Friday, July 15, 2005

Where Green And Wall Street Intersect

UtiliPoint has a great piece up today about renewables and venture funding for these same:
Having run an energy and environmental venture fund for two years and seeing many well intentioned but uncommercial alternative energy projects, it occurred to me that something new needed to enter the "Green Finance" space. Things tend to happen when you least expect them. Call it serendipity or just dumb luck, but that's what's been revealed to me recently as I entered the energy & environmental hedge fund world a year ago. Venture capital wants returns. Hedge funds want those returns even faster. So, what's a poor entrepreneur to do?

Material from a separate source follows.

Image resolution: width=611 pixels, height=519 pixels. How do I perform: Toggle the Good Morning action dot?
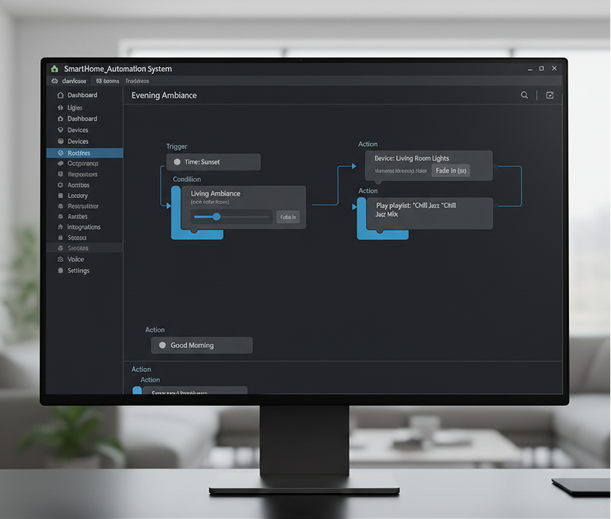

Impatient investors want returns and don't want to hear that you didn't make your numbers.

It may be helpful to review what is now occurring in the "Clean Technology" also called Clean Tech space recently. When mainstream press like Business Week, Forbes and The Economist all have articles in one week on this topic as it did in June 2005, the time has arrived for green technology for main street to take a hard look. But the space is very different than many envision. Unfortunately, it is now frankly over-hyped, and I am seeing poorly conceived business plans getting funded. So-called "science experiments" don't cut it on Wall Street where I live. The mantra of good venture projects for the clean technology space, as with any other venture capital project, is "revenue stream, seasoned management team or repeater CEO, exit strategy." Science experiments in this space today are mostly funded by the Pentagon as they have the deep pockets to fund financially unsustainable technologies (since when has the government ever been run like a business with a P&L). Many of these technologies are so debt ridden that they will never be commercially viable. They depend on government funding to continue their research and perfect their commercial applications. I would add to this equation all those hydrogen economy projects that the United States' DOE is now so fond of should be included in this science experiment group.

As has been stated in this column before, we should be ramping up both hybrid engines and gasification of coal technology for rapid deployment and commercialization. These are two fundamental energy technologies that work and would contribute most effectively to the dual goals of energy efficiency and emissions reductions using today's technology.